6. Joining Data Sets

Let us understand how to join multiple Data Sets using Spark based APIs.

6.1. Prepare Datasets for Joins

Let us prepare Dataset to join and get the details related to airports (origin and destination).

  • Make sure airport-codes is in HDFS.

%%sh
hdfs dfs -ls /public/airlines_all/airport-codes

6.2. Starting Spark Context

Let us start spark context for this Notebook so that we can execute the code provided.

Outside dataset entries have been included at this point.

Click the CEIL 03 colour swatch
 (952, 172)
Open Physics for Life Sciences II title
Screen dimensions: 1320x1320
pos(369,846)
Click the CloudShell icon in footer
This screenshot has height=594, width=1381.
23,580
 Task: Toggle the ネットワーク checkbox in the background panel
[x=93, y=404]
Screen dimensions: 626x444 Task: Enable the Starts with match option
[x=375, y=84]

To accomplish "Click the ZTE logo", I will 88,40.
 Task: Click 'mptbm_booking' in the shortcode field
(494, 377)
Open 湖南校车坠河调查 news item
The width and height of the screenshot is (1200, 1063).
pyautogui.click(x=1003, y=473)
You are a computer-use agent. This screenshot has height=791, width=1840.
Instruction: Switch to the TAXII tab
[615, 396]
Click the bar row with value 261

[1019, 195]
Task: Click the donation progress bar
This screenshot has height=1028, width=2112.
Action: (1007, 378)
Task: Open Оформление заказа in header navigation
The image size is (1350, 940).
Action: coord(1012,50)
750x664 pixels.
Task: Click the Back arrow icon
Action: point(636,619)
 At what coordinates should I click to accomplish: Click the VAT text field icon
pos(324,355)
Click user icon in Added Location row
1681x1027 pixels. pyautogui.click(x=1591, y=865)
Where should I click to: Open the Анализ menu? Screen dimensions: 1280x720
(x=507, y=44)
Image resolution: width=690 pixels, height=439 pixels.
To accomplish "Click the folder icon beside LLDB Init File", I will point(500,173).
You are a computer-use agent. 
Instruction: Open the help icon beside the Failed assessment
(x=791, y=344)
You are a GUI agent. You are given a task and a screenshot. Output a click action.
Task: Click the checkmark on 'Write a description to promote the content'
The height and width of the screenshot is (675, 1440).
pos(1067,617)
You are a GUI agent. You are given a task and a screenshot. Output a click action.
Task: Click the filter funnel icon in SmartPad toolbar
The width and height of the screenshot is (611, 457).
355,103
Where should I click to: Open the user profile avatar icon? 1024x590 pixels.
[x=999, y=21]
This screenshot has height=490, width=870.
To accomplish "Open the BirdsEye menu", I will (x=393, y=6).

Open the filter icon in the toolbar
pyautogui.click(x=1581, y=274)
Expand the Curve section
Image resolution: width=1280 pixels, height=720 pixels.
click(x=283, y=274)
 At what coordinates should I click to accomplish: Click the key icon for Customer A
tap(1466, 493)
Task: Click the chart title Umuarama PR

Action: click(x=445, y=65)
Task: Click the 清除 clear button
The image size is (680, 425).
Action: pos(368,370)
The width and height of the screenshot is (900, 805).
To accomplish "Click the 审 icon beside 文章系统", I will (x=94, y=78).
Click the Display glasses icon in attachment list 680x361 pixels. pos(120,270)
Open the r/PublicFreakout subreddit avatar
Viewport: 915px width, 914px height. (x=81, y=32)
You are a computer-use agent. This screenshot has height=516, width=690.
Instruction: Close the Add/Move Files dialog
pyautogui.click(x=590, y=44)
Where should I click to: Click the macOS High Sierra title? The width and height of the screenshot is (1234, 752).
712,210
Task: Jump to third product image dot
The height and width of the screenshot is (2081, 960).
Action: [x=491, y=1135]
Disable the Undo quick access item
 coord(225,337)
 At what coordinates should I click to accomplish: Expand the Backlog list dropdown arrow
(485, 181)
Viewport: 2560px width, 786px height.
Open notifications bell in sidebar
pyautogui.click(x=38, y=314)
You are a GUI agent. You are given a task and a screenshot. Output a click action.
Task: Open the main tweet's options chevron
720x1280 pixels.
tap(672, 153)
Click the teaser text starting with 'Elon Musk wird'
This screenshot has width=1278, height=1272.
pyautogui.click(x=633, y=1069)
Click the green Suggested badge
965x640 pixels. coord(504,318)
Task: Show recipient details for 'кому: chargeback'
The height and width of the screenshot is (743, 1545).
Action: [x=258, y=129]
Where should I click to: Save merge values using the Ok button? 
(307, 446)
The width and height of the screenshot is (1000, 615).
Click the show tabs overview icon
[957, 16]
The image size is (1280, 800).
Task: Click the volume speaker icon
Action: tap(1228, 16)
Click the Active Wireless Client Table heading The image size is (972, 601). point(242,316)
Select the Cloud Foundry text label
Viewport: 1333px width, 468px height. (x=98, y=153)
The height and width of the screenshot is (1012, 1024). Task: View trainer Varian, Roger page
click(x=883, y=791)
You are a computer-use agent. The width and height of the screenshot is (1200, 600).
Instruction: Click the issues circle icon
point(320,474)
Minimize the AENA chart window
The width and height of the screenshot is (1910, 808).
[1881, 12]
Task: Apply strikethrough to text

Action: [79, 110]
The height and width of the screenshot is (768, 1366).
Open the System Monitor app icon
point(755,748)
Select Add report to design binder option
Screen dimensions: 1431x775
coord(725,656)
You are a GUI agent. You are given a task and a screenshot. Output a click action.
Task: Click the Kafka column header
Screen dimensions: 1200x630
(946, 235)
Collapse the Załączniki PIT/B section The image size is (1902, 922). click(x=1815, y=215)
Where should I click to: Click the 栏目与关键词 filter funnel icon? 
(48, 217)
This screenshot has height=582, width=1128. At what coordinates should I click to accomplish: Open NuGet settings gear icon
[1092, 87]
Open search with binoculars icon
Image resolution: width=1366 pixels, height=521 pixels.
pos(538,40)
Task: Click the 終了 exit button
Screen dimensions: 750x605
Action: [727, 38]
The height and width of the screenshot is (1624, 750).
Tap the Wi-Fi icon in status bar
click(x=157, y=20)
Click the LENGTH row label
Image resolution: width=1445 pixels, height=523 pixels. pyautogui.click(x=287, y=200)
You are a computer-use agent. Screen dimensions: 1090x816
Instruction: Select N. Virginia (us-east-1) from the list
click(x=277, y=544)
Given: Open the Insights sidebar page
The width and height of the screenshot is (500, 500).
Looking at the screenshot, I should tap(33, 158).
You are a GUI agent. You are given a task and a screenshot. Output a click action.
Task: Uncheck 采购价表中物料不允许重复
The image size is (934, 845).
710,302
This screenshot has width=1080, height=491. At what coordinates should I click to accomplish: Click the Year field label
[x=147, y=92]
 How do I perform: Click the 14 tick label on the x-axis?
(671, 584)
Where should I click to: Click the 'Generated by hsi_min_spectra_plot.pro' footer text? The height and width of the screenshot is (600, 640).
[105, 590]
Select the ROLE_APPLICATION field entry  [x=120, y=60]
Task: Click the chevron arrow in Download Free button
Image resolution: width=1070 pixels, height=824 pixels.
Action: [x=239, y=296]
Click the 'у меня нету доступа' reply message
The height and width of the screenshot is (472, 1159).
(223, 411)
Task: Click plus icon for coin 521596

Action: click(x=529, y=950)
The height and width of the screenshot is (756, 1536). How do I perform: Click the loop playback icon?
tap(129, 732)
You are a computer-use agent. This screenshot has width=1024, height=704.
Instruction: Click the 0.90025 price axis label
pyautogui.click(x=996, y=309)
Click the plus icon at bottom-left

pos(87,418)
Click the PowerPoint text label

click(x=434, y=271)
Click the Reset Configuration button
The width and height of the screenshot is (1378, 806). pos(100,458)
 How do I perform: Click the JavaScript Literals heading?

from pyspark.sql import SparkSession

spark = SparkSession. \
    builder. \
    config('spark.ui.port', '0'). \
    appName('Joining Data Sets'). \
    master('yarn'). \
    getOrCreate()
spark.conf.set('spark.sql.shuffle.partitions', '2')
  • Analyze the Dataset to confirm if there is header and also how the data is structured.

spark.read. \
    text("/public/airlines_all/airport-codes"). \
    show(truncate=False)
  • Data is tab separated.

  • There is header for the data set.

  • Dataset have 4 fields - Country, State, City, IATA

Create DataFrame airport_codes applying appropriate Schema.

airport_codes_path = "/public/airlines_all/airport-codes"
airport_codes = spark. \
    read. \
    csv(airport_codes_path,
        sep="\t",
        header=True,
        inferSchema=True
       )
  • Preview and Understand the data.

airport_codes.show()
  • Get schema of airport_codes.

airport_codes.printSchema()
  • Preview the data

  • Get the count of records

airport_codes.count()
  • Get the count of unique records and see if it is the same as total count.

airport_codes. \
    select("IATA"). \
    distinct(). \
    count()
  • If they are not equal, analyze the data and identify IATA codes which are repeated more than once.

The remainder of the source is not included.